The critical elements of a community’s “green infrastructure” are just as important as the conventional “gray infrastructure” of pipes, wires and roads.
Recognizing the enormous advantage of conservation development design approaches, local officials are amending zoning to allow the same number of houses that would have fit onto the land under a conventional build-out to be located on 1/3 the property, protecting the remaining areas to be permanently preserved open spaces and natural areas.

Mixed-use urban infill redevelopment must be included in every “Comprehensive Plan” to promote sustainable economic growth without continued geographic expansion.

Sustainable development designs are essentially local in their impacts, but the cumulative, positive effect of many such projects will ultimately produce community-wide and regional benefits over the long term.

We challenge planners and developers to incorporate the tools of the landscape architect and the conservation biologist, which have generally been neglected, to plan an interconnected system of protected lands across our communities. We ask our planners to work closely with conservation professionals, water quality experts and wildlife officials to produce a more balanced pattern of conservation and development. The current imbalance is related directly to the fact that conventional zoning ordinances are unimaginative and land-hogging without any significant conservation components, except for the unbuildable wetlands, floodplains, and steep slopes. Zoning laws throughout the US are based on the same original source: the Zoning Enabling Act passed in 1926 by Congress, as proposed by Herbert Hoover. The US cannot continue this explosive increase in land consumption relative to population growth.

Sound planning policies will be essential to conserve and protect our community’s natural and cultural heritage. Only when a community identifies its resources in a Comprehensive Plan can new growth respect the integrity of the community’s history and culture.

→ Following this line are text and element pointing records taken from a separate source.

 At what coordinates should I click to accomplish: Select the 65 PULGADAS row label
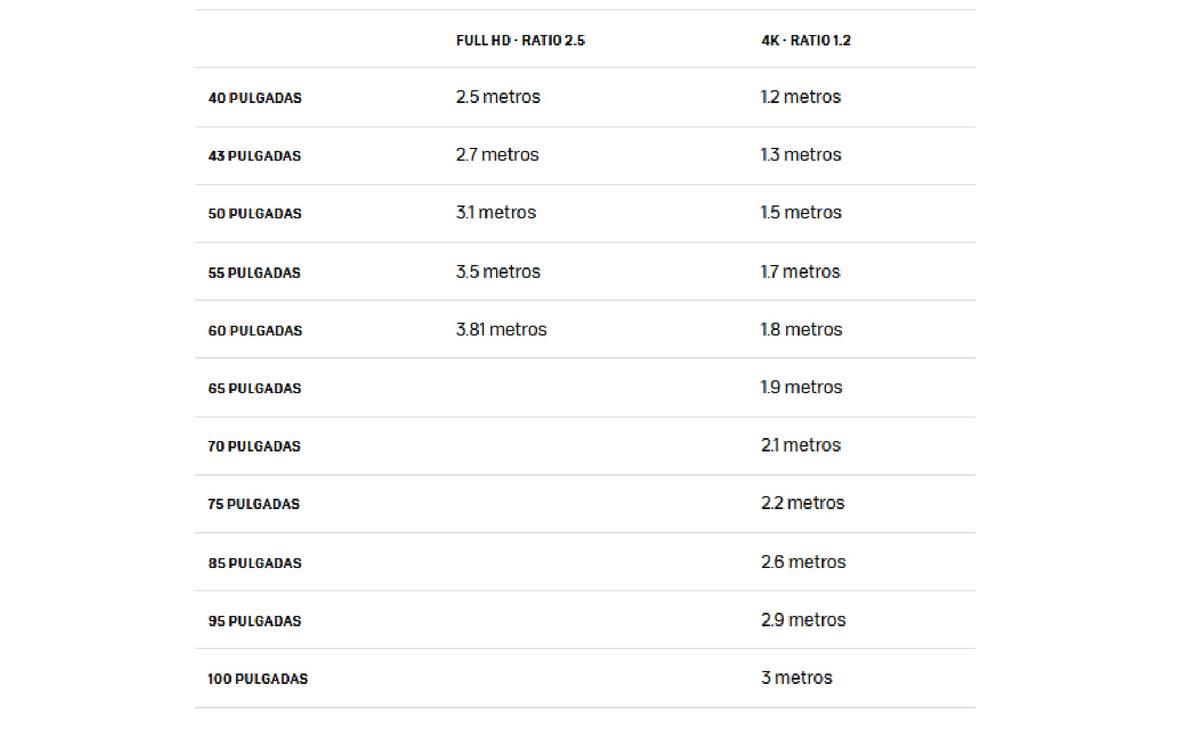click(254, 388)
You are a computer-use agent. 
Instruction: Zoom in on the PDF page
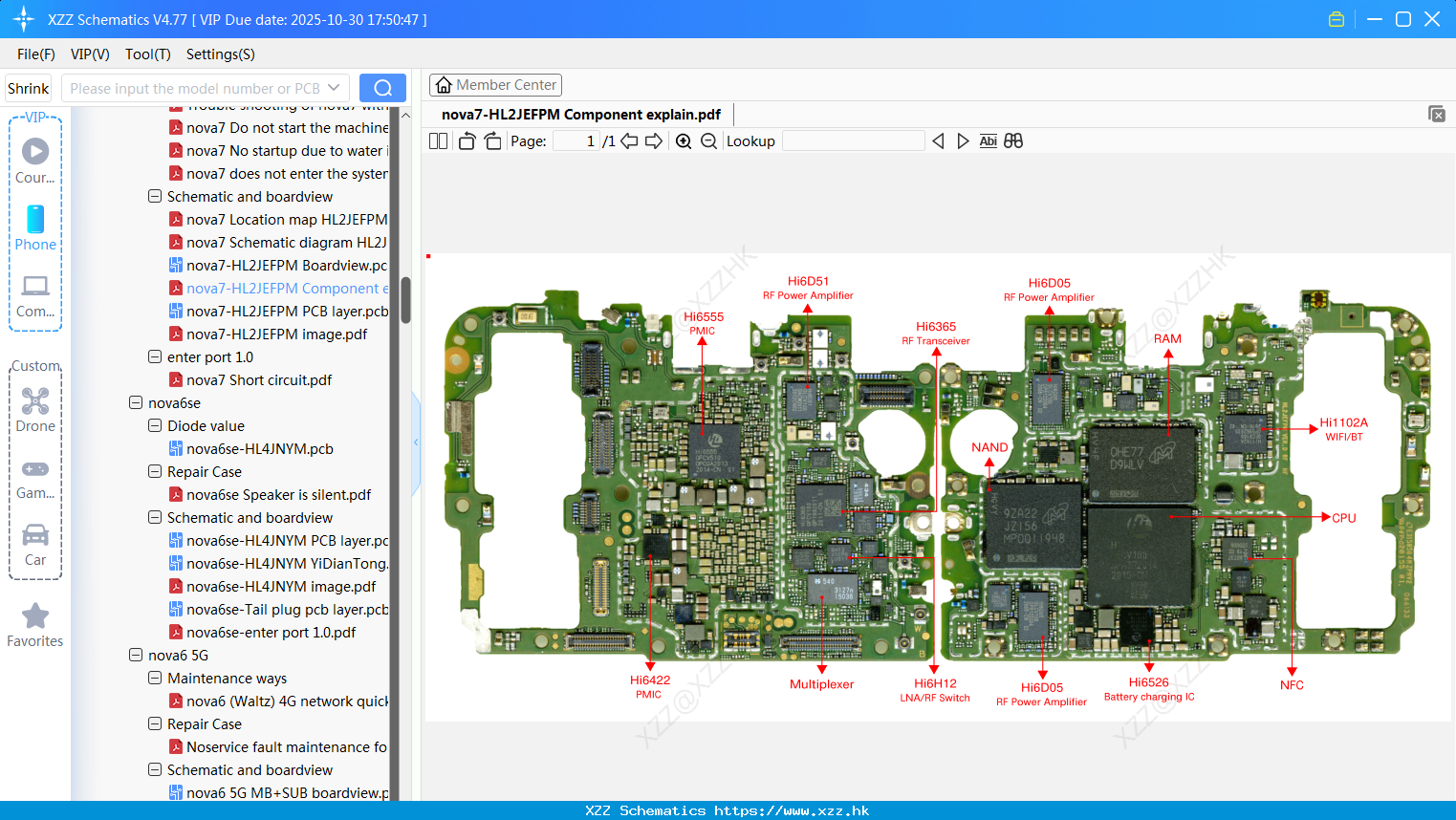point(683,140)
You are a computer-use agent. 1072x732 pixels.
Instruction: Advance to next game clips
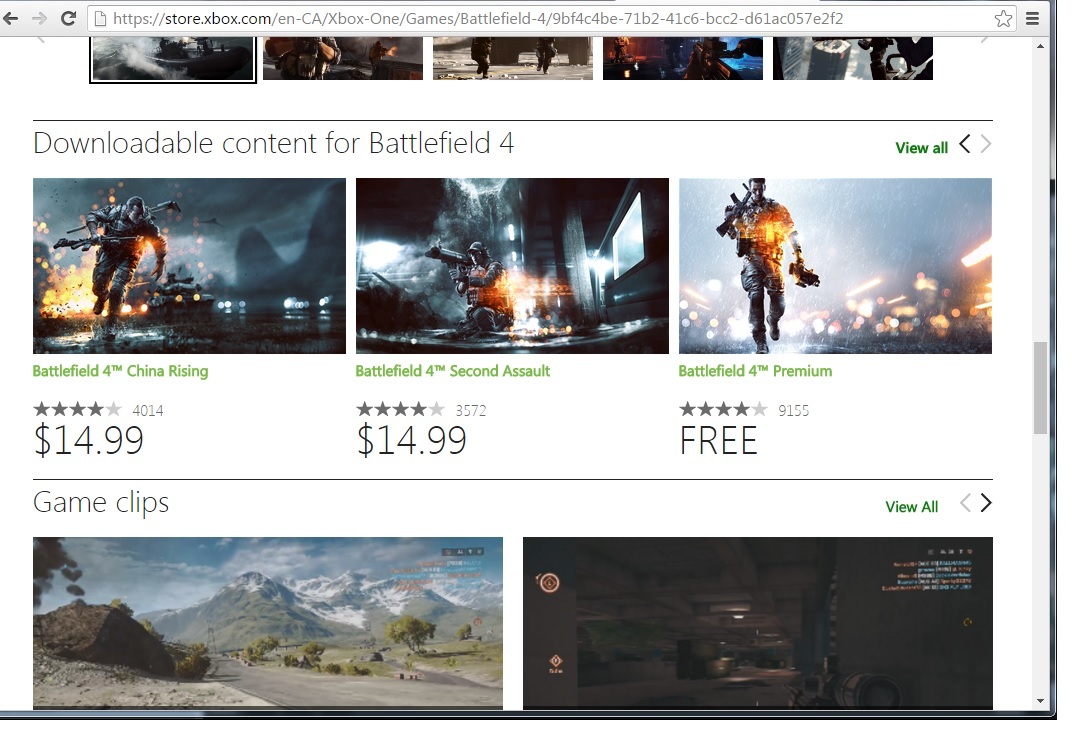985,503
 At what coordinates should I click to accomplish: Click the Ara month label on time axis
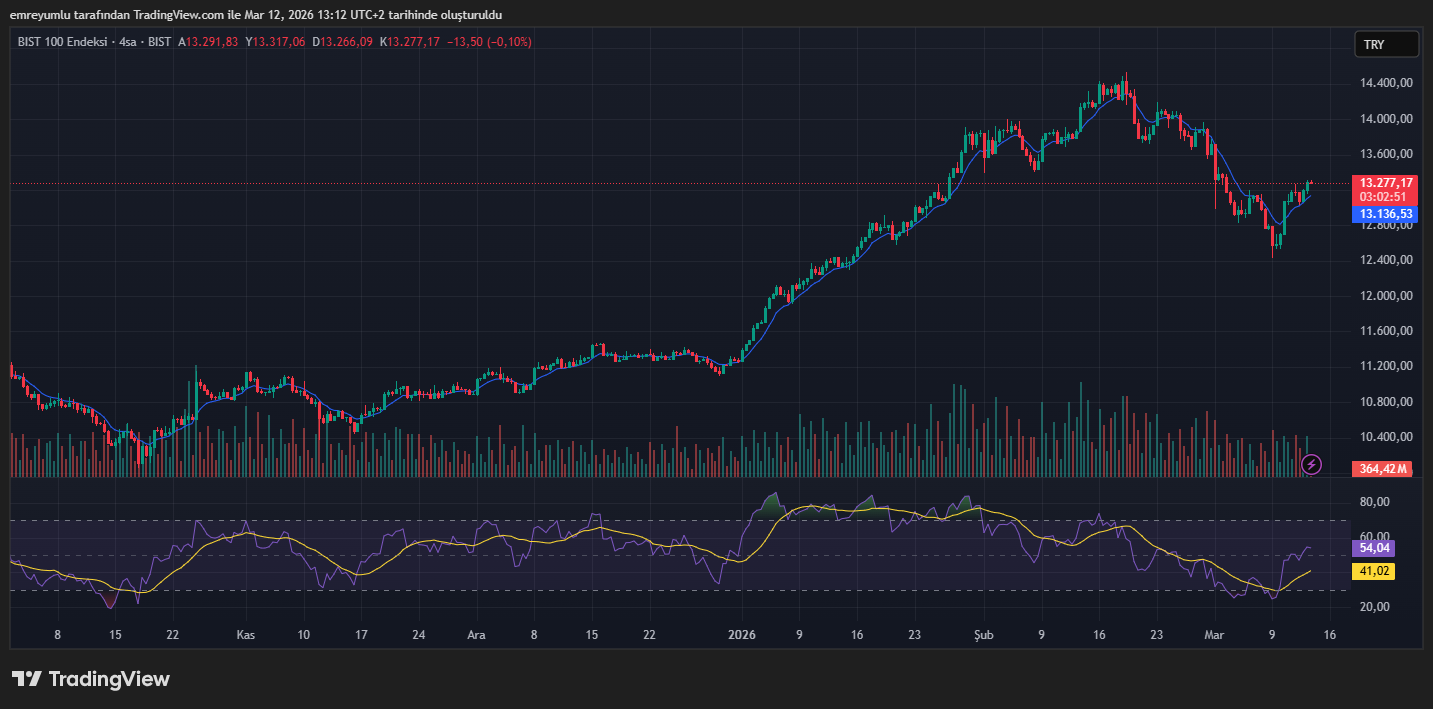[x=477, y=635]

Briefly stated, the technique of conservation development is to outline the unbuildable areas, followed by the open spaces to be permanently protected first and to let its size and location become the central organizing element for the rest of the design, with roads planned last. We disagree with a future of the systematic conversion of every acre of buildable land into a developed use. Pennsylvania has a minimum 50% requirement for open space on buildable land where conservation development design has become a basic requirement.

Guilford County might want to request consults by Dr. Bill Holman with Duke’s Nicholas Institute, currently working in collaboration with UNC School of Government on the future of water in NC (engineering the use of storm water as a resource in new plans) and Southern Environmental Law Center attorney, David Farren, who worked with the Piedmont Triad Council of Governments on air quality non-attainment in the Triad. The SELC booklet “Clean Air for the Triad Action Agenda” would be an excellent reference, as well as the American Planning Association’s Planning Policy for Climate Change that was released in April 2008.

Greening Guilford is exciting news!!